Соглашение с „Молодой Народной Волей" состоялось скоро. „Прокламация, извещавшая о разделении партии „Нар. Воли" на две самостоятельных организации и излагавшая программу „Молодой Воли" (ст. Кубалова, „Каторга и ссылка", № 5/12, стр. 104) не была выпущена из типографии. Вместо этой прокламации Якубович, уехавший в Дерпт, взялся печатать № 10 „Народной Воли", куда вошли следующие статьи: передовая .В мире мерзости и запустения"—Тихомирова, ст. Лопатина—„Ошибки революционера и преступления предателя', статья Н. К. Михайловского по поводу закрытия ,Отеч. Записок". Приезжавшие в то время с юга Бах и С. АН. Иванов, после переговоров, прошедших не без трений, согласились соединиться с нами. № 10 „Народной Воли" печатался не только в Дерпте, но и в Ростове под наблюдением Баха и С. Иванова.
Скоро все разъехались, кроме меня, оставшийся на лето в Петербурге. Сухомлин, уехавший в Одессу, должен был побывать кое-где. Лопатин, с целью узнать настроение и привести в известность остатки народовольчества, отправился в объезд по провинции. Устроилась я хорошо. Глухое место близ Песков—угол Преображенской и Бассейной ул.—проходной двор, комната с отдельным входом, добродушная старушка хозяйка, с которой у меня завязывается дружба; живем с ней „как рыба с водой", по ее выражению. Каждое утро А. Пав. Саввина, идя на службу, забегает узнать о моем здоровье. Ей сказано, что если я не ночевала дома, значит арестована. Нахожу старых друзей, завожу новые знакомства, поддерживаю связь : отсутствующими товарищами. Лето проходит благополучно.
В начале октября, на 3 день по приезде Лопатина, мы с треском проваливаемся. А. П. Саввина, зайдя утром ко мне и узнав, что я не ночевала дома, бежит к Лопатину, попадает в засаду. Моя квартира, как потом узнала, была открыта только на 3-й день после ареста по заявлению хозяйки о моем исчезновении. При обыске в моей квартире был найден только небольшой сверток, заключавший в себе зашифрованную адресную книжку и несколько писем, полученных в отсутствии Лопатина; по его просьбе я сохраняла их до его возвращения. Этот сверточек, хранившийся обыкновенно в надежном месте и взятый к себе по приезде Лопатина, не давал мне покоя в тюрьме: не могла я простить себе этой оплошности.

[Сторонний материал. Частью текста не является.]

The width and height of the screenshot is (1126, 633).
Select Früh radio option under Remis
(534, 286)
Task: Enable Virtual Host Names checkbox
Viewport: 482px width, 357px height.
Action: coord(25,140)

Письма эти были по содержанию вполне невинны, но почерки могли служить уликой авторам. Ведь, переписав эти письма, я могла подлинники уничтожить. О тюремных переживаниях мною уже писалось. Мои тяжелые переживания были исключительно связаны с нашим скандальным провалом. На воле, думая о тюрьме, которой мне рано или поздно не миновать, я твердо решила отказаться от показаний. Мне пришлось изменить свое решение: я давала показания, чтобы сколько - нибудь выгородить многочисленных арестованных по нашему делу, часто совсем невинных.

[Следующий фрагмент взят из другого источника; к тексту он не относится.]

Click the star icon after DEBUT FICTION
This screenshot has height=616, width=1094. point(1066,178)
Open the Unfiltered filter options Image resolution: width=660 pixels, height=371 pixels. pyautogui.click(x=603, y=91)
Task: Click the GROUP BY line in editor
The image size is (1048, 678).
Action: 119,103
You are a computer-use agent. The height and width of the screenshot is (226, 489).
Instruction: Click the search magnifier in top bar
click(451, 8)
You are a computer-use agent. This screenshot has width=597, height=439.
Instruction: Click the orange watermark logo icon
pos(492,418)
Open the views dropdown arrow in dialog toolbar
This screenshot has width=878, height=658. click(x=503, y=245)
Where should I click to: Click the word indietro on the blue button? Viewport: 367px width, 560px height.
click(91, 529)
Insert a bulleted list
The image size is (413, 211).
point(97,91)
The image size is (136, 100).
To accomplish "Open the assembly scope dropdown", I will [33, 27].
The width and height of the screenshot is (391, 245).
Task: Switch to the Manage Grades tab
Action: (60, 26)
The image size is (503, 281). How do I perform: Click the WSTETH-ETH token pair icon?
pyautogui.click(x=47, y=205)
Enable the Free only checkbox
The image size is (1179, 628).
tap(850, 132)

Н.Салова, 18 октября 1884 г.: "О знакомствах своих я никаких объяснений давать не желаю. Равно я не желаю давать никаких объяснений и по содержанию писем, заметок и вообще всего того, что отобрано у меня при моем задержании... Относительно моей революционной деятельности... я могу лишь сказать, что состояла агентом Исполнительного комитета, отказываясь от всяких дальнейших объяснений по этому поводу."

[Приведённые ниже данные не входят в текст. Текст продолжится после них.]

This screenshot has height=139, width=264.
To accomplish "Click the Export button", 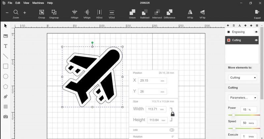I will [257, 14].
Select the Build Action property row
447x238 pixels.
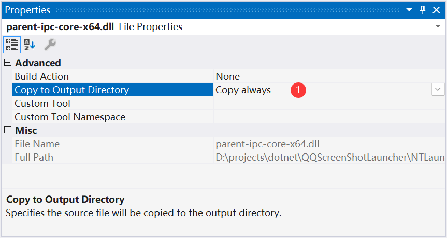pyautogui.click(x=228, y=76)

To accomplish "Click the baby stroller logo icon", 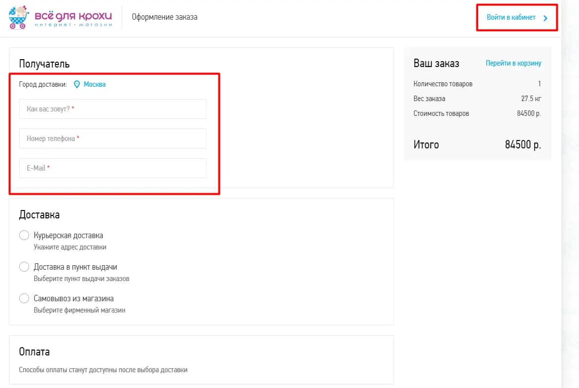I will [19, 17].
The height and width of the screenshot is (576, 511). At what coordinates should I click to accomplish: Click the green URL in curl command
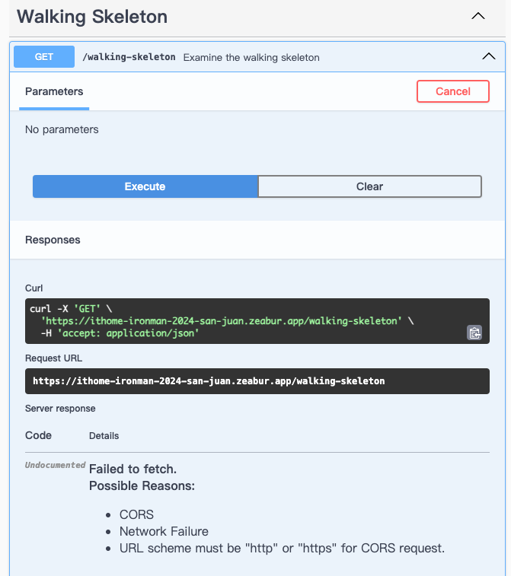[x=222, y=320]
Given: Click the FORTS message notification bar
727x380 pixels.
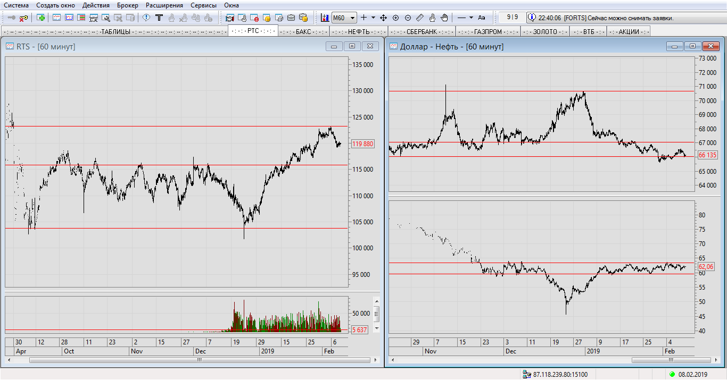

Тревожное состояние во все время заключения в крепости не покидало меня,— я всегда находилась в ожидании допросов, на которых чувствовала себя, как живая рыба на раскаленной сковороде. Первое время заключения, погруженная в свои думы, я совсем не замечала сурового режима крепости. Меня не истязали, не били, не оскорбляли словами, как было, с заключенными позже, после 905 года. Сидела я изолированно (камера № 55), соседняя камера всегда пустовала, с другой стороны—. кладовая. На допросы вызывали редко. Понемножку втянулась в чтение, хотя читалось не так, как хотелось бы. Позднее тюремный режим давал себя чувствовать, но, вступая сознательно на революционный путь, я и не предполагала, что путь этот будет усеян розами.
После 1 1/2 годов заключения в крепости, когда закончилось следствие по нашему делу, меня перевели в Дом предварительного заключения, где я оставалась до суда. Как только, по уходе надзирательницы, я осталась в камере одна, ко мне застучали с обе---; их сторон. Как потом оказалось, соседками моими были А. П. Саввина и М. Н. Емельянова, близкие знакомые. Перестукивания я не знала, да и самые звуки для меня были невыносимы. Улегшись на койку, я закрыла голову подушкой и впредь так делала, когда они ко мне приставали. От прогулок я отказалась. Некоторые надзирательницы, долго там служившие, привыкшие к политическим заключенным и даже полюбившие их, бескорыстно поддерживали между нами сношения. Видя мое странное поведение, приняв меня за душевно-больную, несколько дней они побаивались меня. Уступая, наконец, настойчивым просьбам моих приятельниц, накануне ихней высылки, одна из надзирательниц согласилась передать мне от них записки, бесконечно меня обрадовавшие. Мы могли только письменно проститься.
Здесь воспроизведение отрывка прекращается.